Remo took the opposite porthole and hoped the jet didn't have to ditch. The
last thing he wanted to do was go for another enforced swim.
Chapter 15
Sea gulls swooped and wheeled in the sunless sky. From time to time they
dipped and splashed their wingtips against the gray Atlantic, then lifted up
again with flapping sardines in their sharp bills.
And far above them, the Master of Sinanju was counting his grievances.

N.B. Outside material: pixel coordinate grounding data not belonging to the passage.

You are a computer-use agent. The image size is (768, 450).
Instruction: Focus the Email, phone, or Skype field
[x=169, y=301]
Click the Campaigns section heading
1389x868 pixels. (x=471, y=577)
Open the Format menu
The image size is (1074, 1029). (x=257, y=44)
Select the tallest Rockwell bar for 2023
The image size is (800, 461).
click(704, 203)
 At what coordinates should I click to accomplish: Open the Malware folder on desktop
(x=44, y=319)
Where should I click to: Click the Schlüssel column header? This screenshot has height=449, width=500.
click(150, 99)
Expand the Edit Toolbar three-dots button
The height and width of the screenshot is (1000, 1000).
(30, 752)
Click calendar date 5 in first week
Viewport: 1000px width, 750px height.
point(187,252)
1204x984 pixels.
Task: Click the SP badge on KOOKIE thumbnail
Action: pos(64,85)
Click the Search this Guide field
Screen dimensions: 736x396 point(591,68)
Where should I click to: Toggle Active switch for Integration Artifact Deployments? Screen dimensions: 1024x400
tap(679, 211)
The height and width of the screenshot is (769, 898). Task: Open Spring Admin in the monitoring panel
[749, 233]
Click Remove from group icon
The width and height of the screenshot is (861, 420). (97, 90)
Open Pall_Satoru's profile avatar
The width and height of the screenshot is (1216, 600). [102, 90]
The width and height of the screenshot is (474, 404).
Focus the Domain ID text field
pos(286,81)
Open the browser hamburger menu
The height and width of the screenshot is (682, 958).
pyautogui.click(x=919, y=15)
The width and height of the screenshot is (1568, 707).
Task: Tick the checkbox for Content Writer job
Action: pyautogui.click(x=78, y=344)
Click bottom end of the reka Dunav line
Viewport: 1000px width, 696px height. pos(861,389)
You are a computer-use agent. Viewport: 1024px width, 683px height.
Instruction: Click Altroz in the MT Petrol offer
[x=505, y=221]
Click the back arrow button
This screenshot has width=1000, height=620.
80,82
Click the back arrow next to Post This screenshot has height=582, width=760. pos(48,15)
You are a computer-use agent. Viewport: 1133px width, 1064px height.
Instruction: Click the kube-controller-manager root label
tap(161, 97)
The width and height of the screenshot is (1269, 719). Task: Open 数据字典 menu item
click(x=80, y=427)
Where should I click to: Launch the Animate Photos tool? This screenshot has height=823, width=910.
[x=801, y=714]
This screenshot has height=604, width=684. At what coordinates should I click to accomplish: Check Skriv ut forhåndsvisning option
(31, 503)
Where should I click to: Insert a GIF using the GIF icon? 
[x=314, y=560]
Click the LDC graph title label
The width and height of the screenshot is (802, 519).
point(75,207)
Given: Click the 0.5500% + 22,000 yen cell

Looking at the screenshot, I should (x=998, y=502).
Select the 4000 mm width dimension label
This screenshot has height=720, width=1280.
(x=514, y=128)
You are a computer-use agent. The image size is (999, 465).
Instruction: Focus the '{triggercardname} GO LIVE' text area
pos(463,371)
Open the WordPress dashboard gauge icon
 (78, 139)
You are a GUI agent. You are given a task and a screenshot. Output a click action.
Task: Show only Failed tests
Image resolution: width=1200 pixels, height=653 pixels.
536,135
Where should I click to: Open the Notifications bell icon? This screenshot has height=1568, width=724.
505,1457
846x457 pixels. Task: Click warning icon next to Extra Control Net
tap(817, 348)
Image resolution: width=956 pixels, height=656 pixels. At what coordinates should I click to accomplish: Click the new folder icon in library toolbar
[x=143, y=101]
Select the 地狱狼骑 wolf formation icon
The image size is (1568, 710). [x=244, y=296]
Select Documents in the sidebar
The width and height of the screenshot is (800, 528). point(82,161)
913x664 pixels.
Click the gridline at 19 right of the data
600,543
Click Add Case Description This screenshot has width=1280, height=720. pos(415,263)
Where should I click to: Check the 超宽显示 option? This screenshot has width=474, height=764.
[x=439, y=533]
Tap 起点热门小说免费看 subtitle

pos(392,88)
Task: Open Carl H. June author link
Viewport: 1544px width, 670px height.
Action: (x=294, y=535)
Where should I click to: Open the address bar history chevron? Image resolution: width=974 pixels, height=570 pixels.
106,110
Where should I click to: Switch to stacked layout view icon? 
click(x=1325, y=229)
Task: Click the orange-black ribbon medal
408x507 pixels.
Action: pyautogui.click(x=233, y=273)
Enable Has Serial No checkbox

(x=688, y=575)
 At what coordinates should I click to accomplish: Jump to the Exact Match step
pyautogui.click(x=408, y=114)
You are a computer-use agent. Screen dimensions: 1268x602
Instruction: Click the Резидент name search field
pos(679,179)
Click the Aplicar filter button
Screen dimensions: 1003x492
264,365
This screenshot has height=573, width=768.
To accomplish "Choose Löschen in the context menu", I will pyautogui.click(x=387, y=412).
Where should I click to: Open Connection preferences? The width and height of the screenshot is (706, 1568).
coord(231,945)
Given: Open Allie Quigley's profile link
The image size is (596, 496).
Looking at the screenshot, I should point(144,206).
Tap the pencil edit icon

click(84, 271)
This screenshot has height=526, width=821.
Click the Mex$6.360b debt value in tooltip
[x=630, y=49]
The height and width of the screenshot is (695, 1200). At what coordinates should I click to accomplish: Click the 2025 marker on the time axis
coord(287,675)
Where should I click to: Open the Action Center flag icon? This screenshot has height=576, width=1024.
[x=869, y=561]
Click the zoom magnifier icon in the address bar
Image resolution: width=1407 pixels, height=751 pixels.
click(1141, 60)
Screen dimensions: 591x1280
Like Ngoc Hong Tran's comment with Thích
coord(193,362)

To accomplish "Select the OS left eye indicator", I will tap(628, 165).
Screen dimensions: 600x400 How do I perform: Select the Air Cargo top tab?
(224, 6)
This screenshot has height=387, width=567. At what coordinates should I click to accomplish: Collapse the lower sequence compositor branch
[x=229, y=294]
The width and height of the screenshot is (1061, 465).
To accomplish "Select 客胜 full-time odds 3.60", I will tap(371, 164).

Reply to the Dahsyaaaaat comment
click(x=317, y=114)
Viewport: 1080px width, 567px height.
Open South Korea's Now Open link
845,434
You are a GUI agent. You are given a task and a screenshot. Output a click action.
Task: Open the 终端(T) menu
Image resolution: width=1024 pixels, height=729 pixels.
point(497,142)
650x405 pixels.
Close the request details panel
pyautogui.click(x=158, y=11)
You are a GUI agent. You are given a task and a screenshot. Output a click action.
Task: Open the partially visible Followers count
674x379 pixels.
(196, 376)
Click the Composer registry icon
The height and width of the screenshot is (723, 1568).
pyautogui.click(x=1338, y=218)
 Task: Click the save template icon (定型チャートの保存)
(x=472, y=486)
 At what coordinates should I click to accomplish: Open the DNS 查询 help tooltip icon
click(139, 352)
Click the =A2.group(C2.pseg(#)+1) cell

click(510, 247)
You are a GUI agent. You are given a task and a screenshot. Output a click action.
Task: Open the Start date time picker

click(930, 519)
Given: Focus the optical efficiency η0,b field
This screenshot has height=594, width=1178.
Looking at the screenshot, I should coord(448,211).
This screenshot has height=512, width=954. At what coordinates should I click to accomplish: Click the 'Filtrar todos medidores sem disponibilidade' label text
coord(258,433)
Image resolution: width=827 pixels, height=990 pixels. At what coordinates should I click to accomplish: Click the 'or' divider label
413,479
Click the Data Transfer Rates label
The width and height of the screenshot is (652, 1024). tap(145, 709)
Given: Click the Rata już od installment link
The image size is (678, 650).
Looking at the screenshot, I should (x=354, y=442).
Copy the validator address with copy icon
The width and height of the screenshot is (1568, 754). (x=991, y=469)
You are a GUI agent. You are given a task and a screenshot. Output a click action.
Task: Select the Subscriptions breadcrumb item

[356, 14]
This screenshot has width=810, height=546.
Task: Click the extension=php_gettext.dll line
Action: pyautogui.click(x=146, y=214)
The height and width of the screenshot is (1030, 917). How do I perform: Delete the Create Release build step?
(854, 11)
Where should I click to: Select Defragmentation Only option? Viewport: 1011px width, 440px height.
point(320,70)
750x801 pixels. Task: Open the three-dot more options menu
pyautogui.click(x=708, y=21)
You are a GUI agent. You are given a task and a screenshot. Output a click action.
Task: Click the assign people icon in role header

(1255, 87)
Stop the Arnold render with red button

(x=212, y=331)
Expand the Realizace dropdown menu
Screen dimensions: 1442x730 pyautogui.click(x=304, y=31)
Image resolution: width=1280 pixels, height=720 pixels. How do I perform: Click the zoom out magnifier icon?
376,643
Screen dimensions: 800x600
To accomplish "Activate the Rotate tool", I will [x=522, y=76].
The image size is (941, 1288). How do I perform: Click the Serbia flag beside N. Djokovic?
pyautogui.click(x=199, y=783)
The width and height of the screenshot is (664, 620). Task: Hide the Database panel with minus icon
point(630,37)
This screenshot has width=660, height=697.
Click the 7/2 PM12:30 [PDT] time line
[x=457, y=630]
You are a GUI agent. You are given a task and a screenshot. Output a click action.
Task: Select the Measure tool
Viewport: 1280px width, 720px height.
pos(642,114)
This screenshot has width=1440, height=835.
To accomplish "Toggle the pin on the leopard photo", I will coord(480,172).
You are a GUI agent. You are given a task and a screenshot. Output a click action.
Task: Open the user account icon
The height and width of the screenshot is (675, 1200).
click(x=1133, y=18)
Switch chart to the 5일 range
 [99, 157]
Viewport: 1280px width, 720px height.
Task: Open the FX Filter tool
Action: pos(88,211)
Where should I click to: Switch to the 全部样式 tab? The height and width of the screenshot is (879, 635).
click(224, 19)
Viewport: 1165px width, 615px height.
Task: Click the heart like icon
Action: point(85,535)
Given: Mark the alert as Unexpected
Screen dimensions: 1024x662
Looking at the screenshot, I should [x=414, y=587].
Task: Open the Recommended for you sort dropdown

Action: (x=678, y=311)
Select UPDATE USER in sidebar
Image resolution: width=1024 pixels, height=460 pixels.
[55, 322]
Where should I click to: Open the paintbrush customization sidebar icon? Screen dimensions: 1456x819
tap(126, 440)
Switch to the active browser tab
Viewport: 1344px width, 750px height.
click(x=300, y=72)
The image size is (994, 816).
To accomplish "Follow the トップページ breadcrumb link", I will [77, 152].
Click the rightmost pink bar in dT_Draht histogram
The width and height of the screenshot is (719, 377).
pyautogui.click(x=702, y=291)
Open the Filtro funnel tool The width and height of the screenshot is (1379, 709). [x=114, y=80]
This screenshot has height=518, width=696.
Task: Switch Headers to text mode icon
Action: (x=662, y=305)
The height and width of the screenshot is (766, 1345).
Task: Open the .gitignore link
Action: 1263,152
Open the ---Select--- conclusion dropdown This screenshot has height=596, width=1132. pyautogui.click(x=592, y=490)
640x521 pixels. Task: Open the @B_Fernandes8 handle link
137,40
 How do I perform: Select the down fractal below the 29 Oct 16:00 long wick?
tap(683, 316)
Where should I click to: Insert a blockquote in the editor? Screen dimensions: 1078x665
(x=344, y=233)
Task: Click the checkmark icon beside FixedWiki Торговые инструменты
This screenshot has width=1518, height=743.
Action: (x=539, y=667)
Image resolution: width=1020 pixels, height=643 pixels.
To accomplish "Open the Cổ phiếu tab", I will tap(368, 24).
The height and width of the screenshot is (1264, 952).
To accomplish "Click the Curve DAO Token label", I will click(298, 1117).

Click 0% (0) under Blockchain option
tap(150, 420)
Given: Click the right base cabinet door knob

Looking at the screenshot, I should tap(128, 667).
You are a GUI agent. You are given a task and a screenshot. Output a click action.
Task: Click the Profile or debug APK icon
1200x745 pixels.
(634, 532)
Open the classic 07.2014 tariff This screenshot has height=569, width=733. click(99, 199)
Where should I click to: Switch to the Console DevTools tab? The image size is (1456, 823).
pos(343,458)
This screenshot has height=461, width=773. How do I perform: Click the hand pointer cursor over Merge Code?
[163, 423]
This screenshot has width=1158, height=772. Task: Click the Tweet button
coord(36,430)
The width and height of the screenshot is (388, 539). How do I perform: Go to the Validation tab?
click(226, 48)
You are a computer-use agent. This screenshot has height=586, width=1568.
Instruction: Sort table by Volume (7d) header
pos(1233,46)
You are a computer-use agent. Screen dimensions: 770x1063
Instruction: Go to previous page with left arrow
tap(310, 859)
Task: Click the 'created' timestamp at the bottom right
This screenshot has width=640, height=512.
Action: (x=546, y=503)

"I was promised char," he lamented.
"Char?"
"Arctic char," said Chiun, consulting a ricepaper scroll on his lap. "Twenty
weights suitable for salt curing. Char is best eaten dry." His right index
finger, capped by a filigreed horn of jade, tapped the slashing Korean
characters on the scroll. "Cod and croaker were promised. Pollock and pogy,
shad and salmon from both great oceans. Sea bass. Sea bream. Mullet and
menhaden. Trout and tilapia. Lemon sole and ling. Swordfish exceeding the
length of a tall man."
"No shark?" asked Remo.
"Of course not."
"Good. I hate shark. I never want to eat it again."
"You smell of shark."
"That's one reason why I hate it."
They were over the Atlantic now. The Coast Guard Falcon jet flew low. The
pilot paid them no heed, and neither did Coast Guard Lieutenant Sandy Heckman,
much to Remo's surprise.
"You know," he confided to Chiun, "she doesn't seem to be attracted to me."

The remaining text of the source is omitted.